PROBLEM DESCRIPTION:
Determine how many lines in the listing contain the string "screenshot"; respond with the number alone.

-------- PROVIDED ENTRIES --------

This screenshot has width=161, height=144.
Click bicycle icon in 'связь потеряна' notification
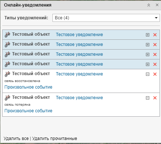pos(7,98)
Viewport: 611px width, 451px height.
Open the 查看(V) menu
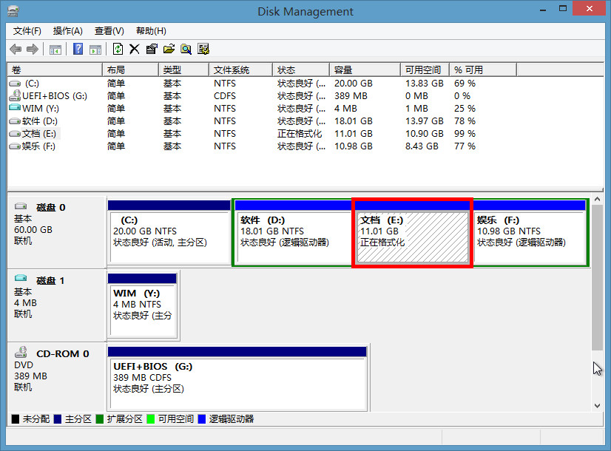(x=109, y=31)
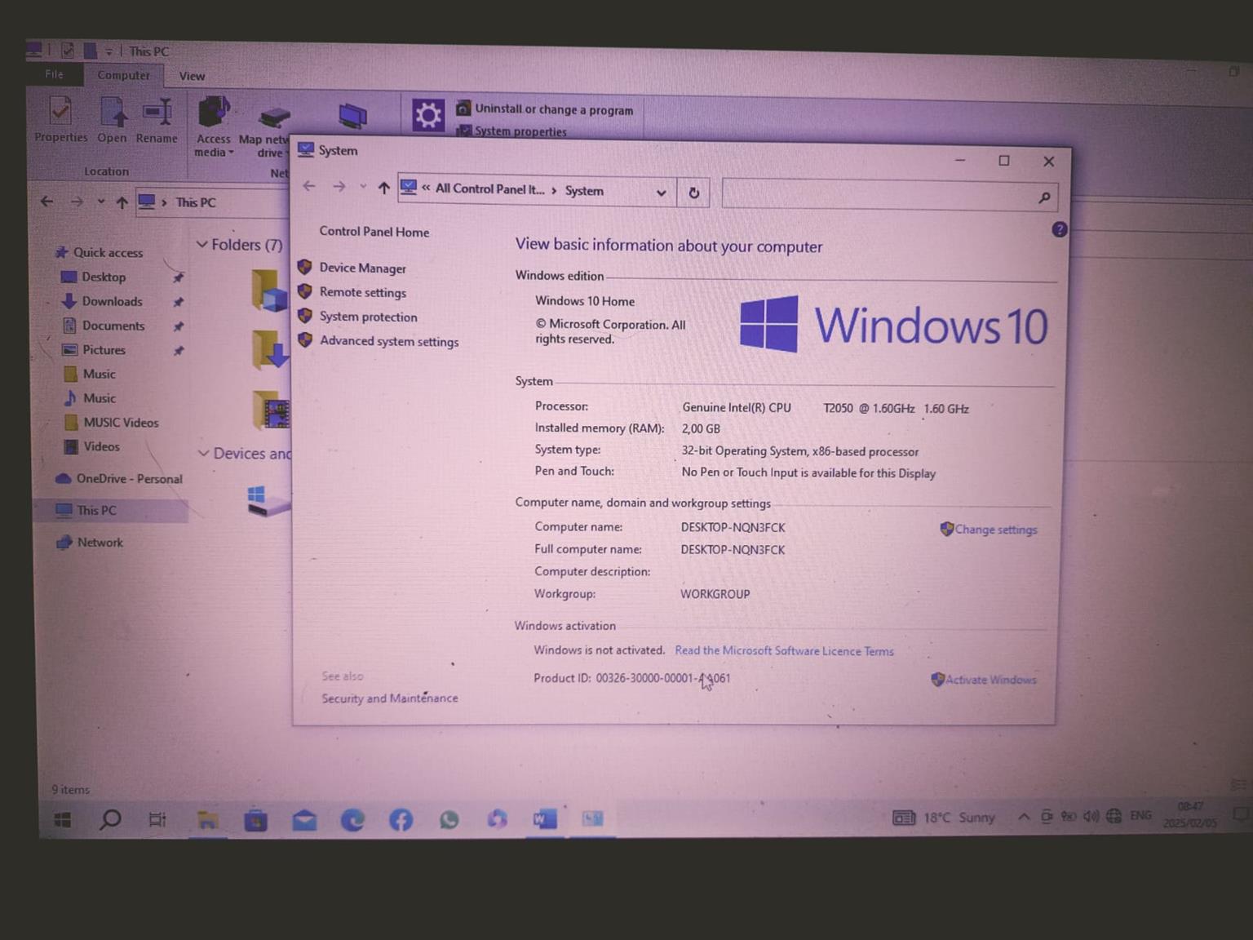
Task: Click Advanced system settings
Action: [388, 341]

--------
-------- PROVIDED ENTRIES --------

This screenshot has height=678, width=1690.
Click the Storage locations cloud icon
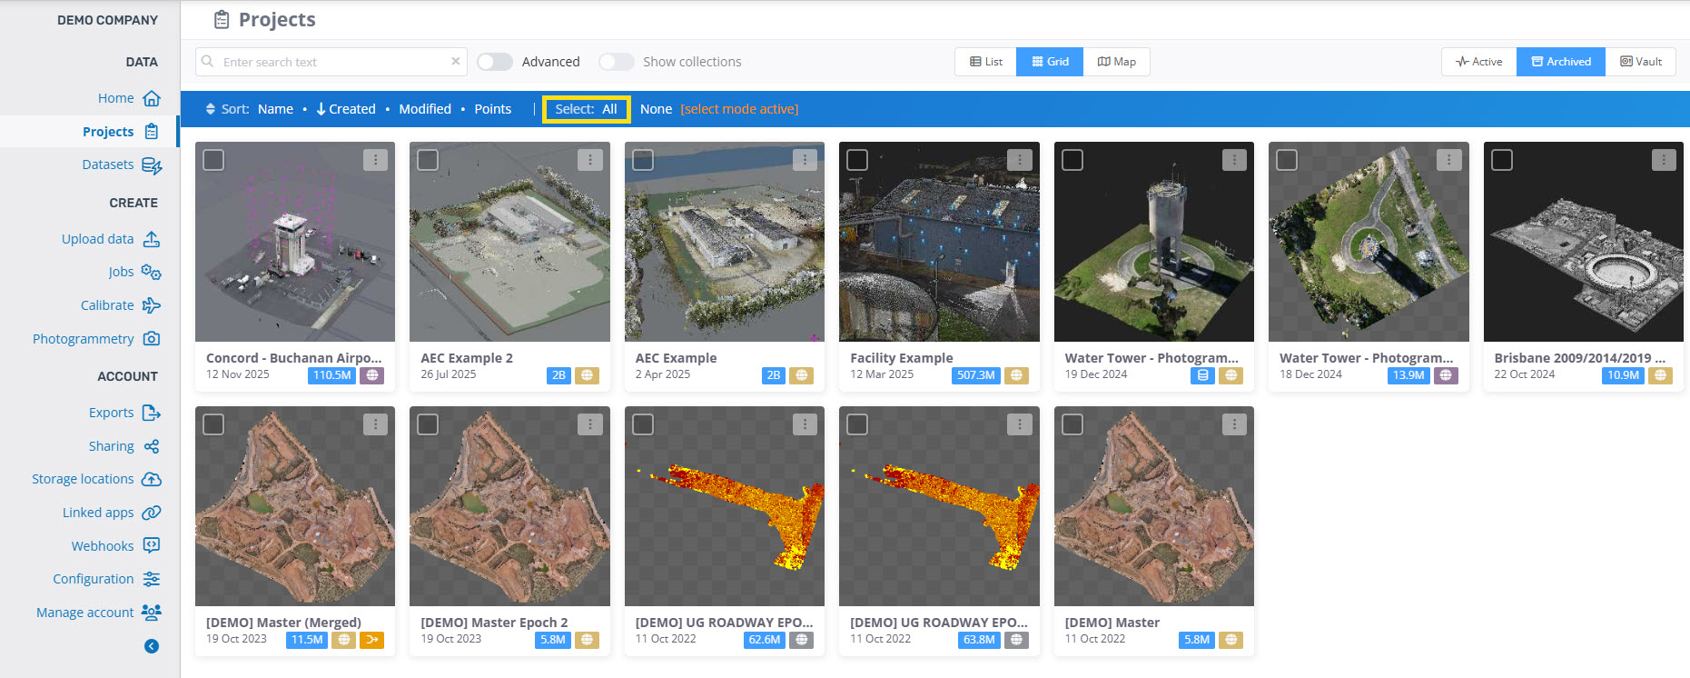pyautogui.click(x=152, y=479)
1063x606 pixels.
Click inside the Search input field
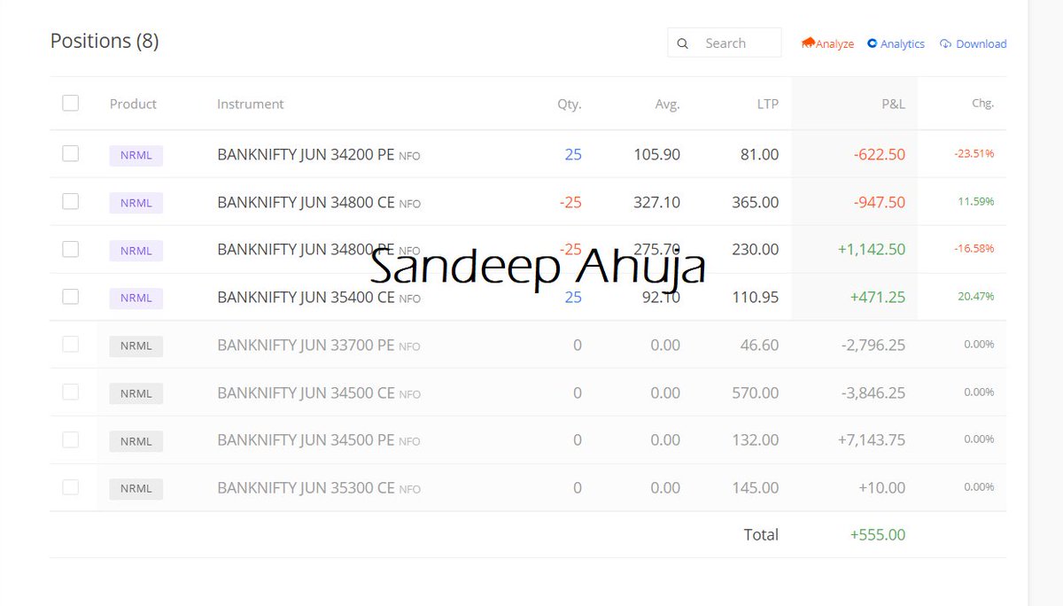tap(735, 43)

--------
-------- PROVIDED ENTRIES --------

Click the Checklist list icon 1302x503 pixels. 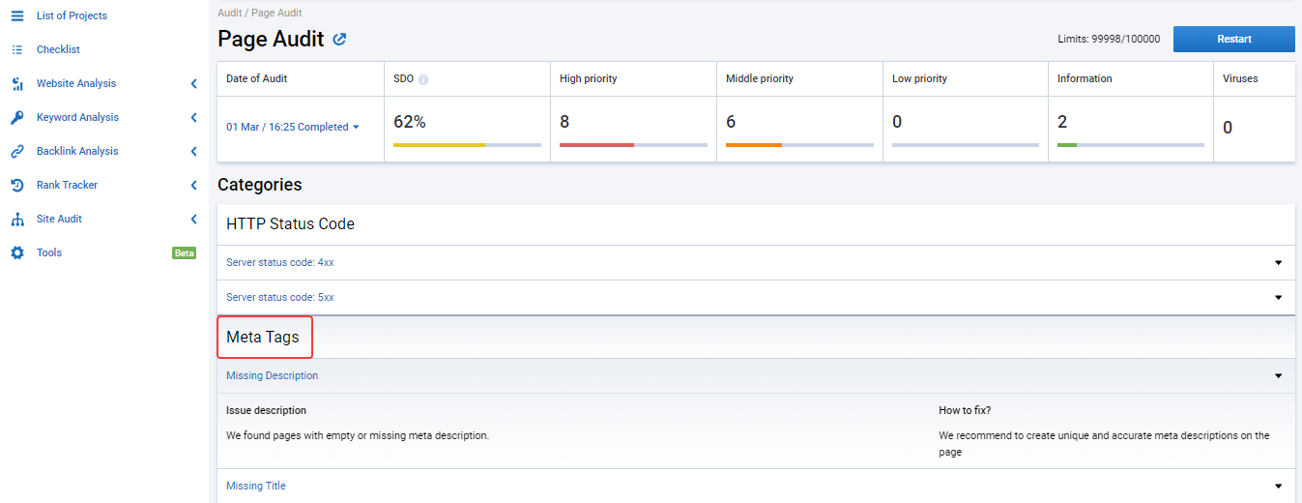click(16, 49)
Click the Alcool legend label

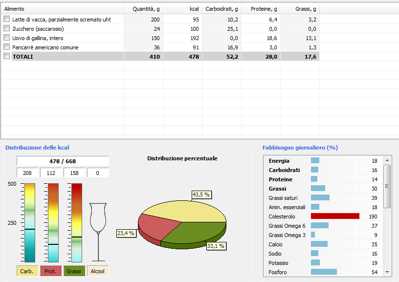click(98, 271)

--------

EXPECTED OUTPUT:
2